▶ Selected text:

- - - -

They had a docile country in their pocket in iraq for many years till Sadam started thinking for himself. When he wasn't needed anymore, America terminated him..That's overly simplified, but that's what happened.

As for GWB, he even made a statement that he wanted to attack Iraq because Saddam "tried to kill my daddy."... That one's on public record..

And meanwhile places like Zimbabwe and Sudan continue to suffer..
They have nothing to offer America... Humanity is not in America's intensions. They've made that clear with their actions and words. More importantlay, they've proved that with their inaction..

Soapbox now being dismantled..


Cheers,


----------



## It's Snake Pliskin (16 September 2007)

numbercruncher said:


> It refers to much more than the physical appearnce of these bushy brows and refers to the fact that his vision has been impared by these woppers and he fails to see the real world around him.
> 
> 
> Johnny has lost touch with average Australians and Costello was never in touch with average Australians. May they be banished to the history books as a long gone era.




You are totally wrong to pick on his apearance. 

Are you a Labour party member?


----------



## numbercruncher (16 September 2007)

ok ok ok enough already.

I apologise for picking on Johnnys eye brows, I seriously didnt even consider that it would be an issue for people, but obviously it is off limits.

I put it down to cultural differences as such talk amoungst my peers wouldnt even batter an eye... lid.

If you think im crass you should see the generation after me, whoa your all in for a shock.

No im not in the Labor party, im a swinging voter who like millions of others is at the end of the line with johnnys lies, inaction , lack of direction and last minute policy changes designed to defraud people of there vote.

And i saw John Howard on TV tonight his personal grooming was spot on.

Happy voting


----------



## rederob (16 September 2007)

Stan 101
Sudan "is" about oil - has been for many years now.

- - - -

▶ Supplied material:
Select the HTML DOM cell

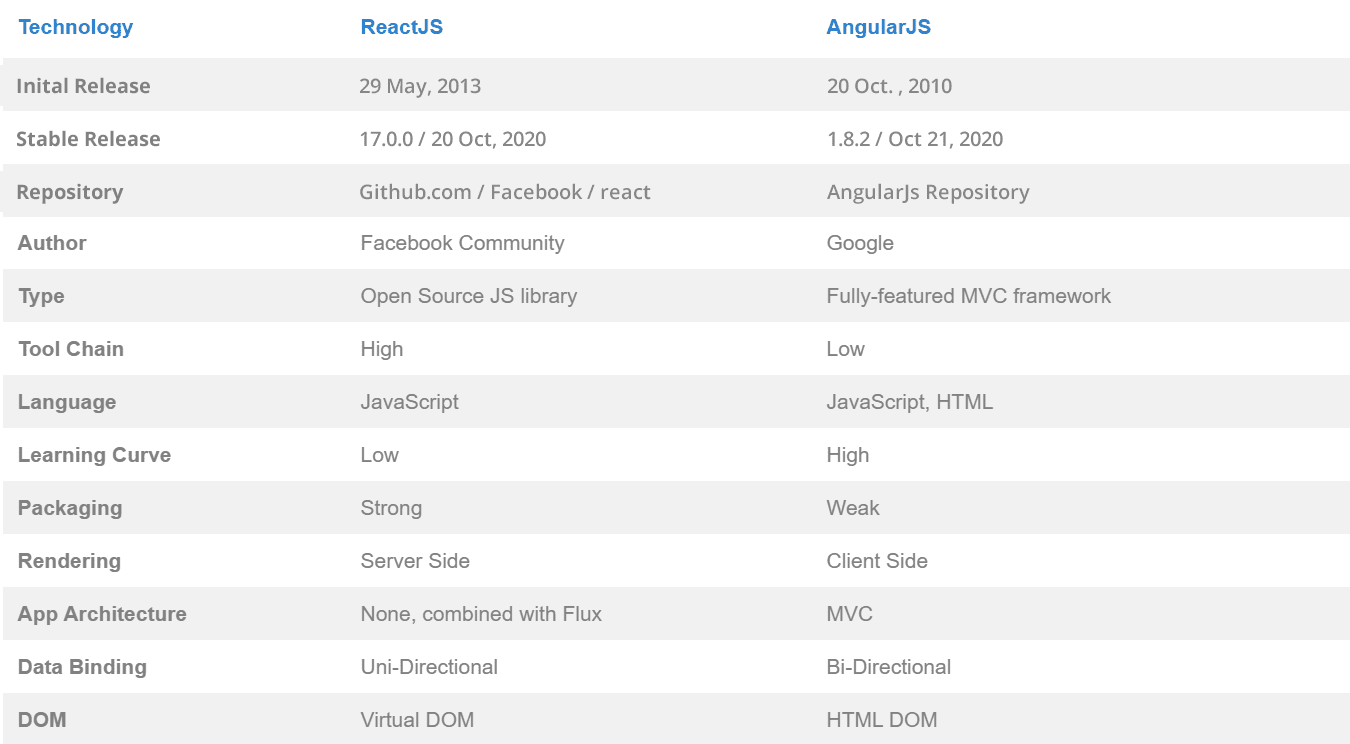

- - - -

▶ Written instruction A:
Answer these questions about the forum thread, one per line:
(i) What reason for attacking Iraq does the first post say GWB gave in a public statement?
(ii) What kind of voter does numbercruncher say he is?
(iii) According to rederob, what is Sudan about?
▶ Written instruction B:
Write out the forum thread from "I put it down" up to and including "of there vote.".
▶ Written instruction C:
Extend the forum thread, starting right after its last sentence.

▶ Written reply A:
(i) That Saddam "tried to kill my daddy."
(ii) A swinging voter.
(iii) Oil.

▶ Written reply B:
I put it down to cultural differences as such talk amoungst my peers wouldnt even batter an eye... lid.

If you think im crass you should see the generation after me, whoa your all in for a shock.

No im not in the Labor party, im a swinging voter who like millions of others is at the end of the line with johnnys lies, inaction , lack of direction and last minute policy changes designed to defraud people of there vote.

▶ Written reply C:
Only the US can't get a foothold as China is the dominant foreign national.
Sudan is Africa's 3rd largest oil producer (after Nigeria and Angola), but could be significantly stronger were it not for the internal conflict around Dafur.


----------



## mexican (16 September 2007)

Nyden said:


> Ah, OK - Yes, I thought 1 trillion for the *world* was a bit paltry! :
> 
> Well, we can't look at the war from a purely economical standpoint, there is the moral side. Yes, I do agree that the war could have been handled better; but, we can say that about everything - that's the thing about hindsight.
> 
> ...




Moral side of war???????????????????????????????????
US once again under estimated the enemy. 
Iraq will never become liberated and stable in the next five to ten years.
So we will keep footing the bill until then. Thanks John!
OIL and revenge for DADDY!


----------



## It's Snake Pliskin (17 September 2007)

mexican said:


> Moral side of war???????????????????????????????????
> US once again under estimated the enemy.
> Iraq will never become liberated and stable in the next five to ten years.
> So we will keep footing the bill until then. Thanks John!
> OIL and revenge for DADDY!




I don't think it can that simplified considering all of the forces at play. Let's see it for what it is without childish comments. (see red)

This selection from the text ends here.